Records excerpted from a collection
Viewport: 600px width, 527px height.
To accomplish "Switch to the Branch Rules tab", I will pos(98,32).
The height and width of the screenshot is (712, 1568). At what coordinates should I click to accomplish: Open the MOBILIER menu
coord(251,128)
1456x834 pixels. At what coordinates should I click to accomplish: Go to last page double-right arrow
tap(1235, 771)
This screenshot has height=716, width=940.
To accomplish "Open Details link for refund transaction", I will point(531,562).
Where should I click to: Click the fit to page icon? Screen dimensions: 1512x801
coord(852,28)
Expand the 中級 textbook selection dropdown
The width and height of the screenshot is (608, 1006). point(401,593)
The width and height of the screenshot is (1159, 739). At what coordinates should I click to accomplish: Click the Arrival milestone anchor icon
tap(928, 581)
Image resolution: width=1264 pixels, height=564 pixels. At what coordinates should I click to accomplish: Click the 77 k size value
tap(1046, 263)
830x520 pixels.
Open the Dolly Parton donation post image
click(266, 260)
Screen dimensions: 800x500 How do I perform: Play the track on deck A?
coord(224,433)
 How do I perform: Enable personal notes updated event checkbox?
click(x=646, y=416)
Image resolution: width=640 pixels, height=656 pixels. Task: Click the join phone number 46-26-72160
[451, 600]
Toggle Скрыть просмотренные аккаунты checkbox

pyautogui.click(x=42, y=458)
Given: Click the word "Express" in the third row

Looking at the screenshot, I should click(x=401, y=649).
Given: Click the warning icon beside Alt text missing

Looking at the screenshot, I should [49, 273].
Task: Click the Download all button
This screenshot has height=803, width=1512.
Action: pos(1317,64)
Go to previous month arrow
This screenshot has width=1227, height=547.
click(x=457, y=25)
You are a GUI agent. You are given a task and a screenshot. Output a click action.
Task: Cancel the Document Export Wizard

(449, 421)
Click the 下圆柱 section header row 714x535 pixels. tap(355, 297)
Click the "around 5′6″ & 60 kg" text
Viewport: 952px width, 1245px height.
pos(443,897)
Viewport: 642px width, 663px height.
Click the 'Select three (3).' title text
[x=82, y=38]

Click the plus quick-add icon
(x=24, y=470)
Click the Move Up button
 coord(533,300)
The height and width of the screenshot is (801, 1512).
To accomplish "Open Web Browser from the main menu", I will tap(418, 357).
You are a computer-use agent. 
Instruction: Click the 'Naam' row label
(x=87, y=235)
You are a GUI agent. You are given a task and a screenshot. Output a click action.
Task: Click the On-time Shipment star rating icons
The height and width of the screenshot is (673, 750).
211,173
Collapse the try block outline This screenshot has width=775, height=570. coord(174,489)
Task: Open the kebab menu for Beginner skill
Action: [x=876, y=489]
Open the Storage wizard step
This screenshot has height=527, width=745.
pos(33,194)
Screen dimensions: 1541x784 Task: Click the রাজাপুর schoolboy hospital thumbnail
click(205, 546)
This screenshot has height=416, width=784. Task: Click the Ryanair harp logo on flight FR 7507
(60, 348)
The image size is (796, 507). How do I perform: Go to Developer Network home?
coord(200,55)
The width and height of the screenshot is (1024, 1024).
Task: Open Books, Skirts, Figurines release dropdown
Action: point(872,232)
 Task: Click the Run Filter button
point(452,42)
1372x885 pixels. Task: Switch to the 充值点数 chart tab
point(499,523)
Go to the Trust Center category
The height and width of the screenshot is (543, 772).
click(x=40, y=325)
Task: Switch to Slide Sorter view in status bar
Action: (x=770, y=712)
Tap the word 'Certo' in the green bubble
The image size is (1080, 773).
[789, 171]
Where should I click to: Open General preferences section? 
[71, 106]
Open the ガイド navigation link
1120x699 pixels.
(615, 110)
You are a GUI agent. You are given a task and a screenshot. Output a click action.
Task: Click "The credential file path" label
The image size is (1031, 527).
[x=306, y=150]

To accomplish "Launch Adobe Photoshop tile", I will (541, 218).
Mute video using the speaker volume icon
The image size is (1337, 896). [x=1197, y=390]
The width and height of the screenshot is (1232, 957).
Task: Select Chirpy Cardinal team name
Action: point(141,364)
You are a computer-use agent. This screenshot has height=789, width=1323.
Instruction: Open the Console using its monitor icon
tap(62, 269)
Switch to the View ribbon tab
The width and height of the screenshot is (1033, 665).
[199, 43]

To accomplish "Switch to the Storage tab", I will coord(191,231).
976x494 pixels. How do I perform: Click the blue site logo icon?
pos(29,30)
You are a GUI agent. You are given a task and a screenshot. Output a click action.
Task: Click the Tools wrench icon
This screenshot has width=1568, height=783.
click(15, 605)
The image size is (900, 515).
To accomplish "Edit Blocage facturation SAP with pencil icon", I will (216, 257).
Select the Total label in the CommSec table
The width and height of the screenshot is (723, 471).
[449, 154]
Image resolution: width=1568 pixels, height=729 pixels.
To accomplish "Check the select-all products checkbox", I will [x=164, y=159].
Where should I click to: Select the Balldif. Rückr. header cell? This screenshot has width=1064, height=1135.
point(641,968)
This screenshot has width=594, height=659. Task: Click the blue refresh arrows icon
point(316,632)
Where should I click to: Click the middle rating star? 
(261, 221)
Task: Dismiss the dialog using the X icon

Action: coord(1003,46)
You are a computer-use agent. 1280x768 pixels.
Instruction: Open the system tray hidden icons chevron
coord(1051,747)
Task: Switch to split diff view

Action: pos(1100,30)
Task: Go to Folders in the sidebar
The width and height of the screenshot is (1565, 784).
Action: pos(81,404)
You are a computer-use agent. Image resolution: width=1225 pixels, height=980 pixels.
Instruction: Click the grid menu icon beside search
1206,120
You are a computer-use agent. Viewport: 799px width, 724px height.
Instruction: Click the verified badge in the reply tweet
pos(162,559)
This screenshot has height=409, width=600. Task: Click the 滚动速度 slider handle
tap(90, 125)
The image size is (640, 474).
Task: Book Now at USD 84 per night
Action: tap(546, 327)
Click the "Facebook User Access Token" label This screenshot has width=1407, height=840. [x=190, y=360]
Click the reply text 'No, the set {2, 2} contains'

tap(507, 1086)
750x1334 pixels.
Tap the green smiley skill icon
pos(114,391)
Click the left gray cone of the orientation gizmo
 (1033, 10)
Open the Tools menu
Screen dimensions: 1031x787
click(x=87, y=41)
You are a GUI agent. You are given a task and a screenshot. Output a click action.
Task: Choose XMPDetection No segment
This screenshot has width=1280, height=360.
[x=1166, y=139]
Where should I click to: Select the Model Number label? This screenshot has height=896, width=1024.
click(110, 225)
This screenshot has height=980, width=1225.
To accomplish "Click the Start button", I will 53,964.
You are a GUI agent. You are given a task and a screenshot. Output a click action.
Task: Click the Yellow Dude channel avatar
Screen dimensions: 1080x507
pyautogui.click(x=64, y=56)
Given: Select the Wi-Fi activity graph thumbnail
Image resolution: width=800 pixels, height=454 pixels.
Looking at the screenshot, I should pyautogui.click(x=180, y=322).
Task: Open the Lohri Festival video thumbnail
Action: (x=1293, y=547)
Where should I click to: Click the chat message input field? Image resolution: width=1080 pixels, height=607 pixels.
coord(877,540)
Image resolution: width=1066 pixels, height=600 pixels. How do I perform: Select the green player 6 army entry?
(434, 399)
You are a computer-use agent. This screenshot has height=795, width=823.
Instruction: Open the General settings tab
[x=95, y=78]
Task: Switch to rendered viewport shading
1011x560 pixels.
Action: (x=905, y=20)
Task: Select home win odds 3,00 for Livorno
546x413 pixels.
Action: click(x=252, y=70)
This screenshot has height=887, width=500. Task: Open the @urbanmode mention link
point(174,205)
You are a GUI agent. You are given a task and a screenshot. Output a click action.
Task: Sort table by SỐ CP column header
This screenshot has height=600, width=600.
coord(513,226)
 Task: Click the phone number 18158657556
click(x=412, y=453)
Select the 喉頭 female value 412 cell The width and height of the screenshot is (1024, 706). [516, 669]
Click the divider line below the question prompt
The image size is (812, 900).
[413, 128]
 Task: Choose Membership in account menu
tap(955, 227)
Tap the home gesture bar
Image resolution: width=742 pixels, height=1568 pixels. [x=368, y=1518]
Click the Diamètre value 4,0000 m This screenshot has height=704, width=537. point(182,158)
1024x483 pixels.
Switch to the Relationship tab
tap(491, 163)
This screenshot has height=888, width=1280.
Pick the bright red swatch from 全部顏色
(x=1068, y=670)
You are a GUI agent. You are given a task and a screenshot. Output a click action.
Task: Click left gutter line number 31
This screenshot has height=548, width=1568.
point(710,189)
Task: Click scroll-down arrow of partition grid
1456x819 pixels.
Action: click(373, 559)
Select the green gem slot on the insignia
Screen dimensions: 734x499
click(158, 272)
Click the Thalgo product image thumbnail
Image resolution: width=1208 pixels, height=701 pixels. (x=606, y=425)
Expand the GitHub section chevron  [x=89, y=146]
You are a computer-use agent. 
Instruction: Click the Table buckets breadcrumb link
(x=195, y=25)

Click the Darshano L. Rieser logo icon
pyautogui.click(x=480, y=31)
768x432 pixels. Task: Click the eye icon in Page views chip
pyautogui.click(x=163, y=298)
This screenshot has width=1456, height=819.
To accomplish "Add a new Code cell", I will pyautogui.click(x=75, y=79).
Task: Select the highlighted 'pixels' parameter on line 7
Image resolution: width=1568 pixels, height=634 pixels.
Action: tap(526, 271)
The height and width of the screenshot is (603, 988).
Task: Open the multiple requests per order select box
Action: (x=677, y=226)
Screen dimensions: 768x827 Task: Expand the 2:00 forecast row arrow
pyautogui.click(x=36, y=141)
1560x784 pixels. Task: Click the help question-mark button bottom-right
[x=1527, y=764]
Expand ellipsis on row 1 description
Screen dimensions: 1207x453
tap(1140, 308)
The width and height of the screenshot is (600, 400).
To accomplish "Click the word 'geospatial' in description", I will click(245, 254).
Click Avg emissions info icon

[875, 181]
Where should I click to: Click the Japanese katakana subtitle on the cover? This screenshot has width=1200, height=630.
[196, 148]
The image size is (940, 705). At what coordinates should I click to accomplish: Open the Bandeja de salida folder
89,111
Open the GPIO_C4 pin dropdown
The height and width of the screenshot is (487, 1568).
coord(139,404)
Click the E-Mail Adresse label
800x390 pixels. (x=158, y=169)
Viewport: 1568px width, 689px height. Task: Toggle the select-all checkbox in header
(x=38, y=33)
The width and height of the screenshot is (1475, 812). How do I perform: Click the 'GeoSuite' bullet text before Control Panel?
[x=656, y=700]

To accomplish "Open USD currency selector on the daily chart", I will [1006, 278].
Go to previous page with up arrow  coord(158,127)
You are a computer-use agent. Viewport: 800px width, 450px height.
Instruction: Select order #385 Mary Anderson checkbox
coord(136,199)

*WHAT YOU NEED TO DO*: Could you set down, exactly as written, the lines above between the one holding "Task: Dismiss the dialog using the X icon" and the one holding "You are a computer-use agent. Image", inclusive, and nothing more?

*SOLUTION BELOW*:
Task: Dismiss the dialog using the X icon

Action: coord(1003,46)
You are a computer-use agent. 1280x768 pixels.
Instruction: Open the system tray hidden icons chevron
coord(1051,747)
Task: Switch to split diff view

Action: pos(1100,30)
Task: Go to Folders in the sidebar
The width and height of the screenshot is (1565, 784).
Action: pos(81,404)
You are a computer-use agent. Image resolution: width=1225 pixels, height=980 pixels.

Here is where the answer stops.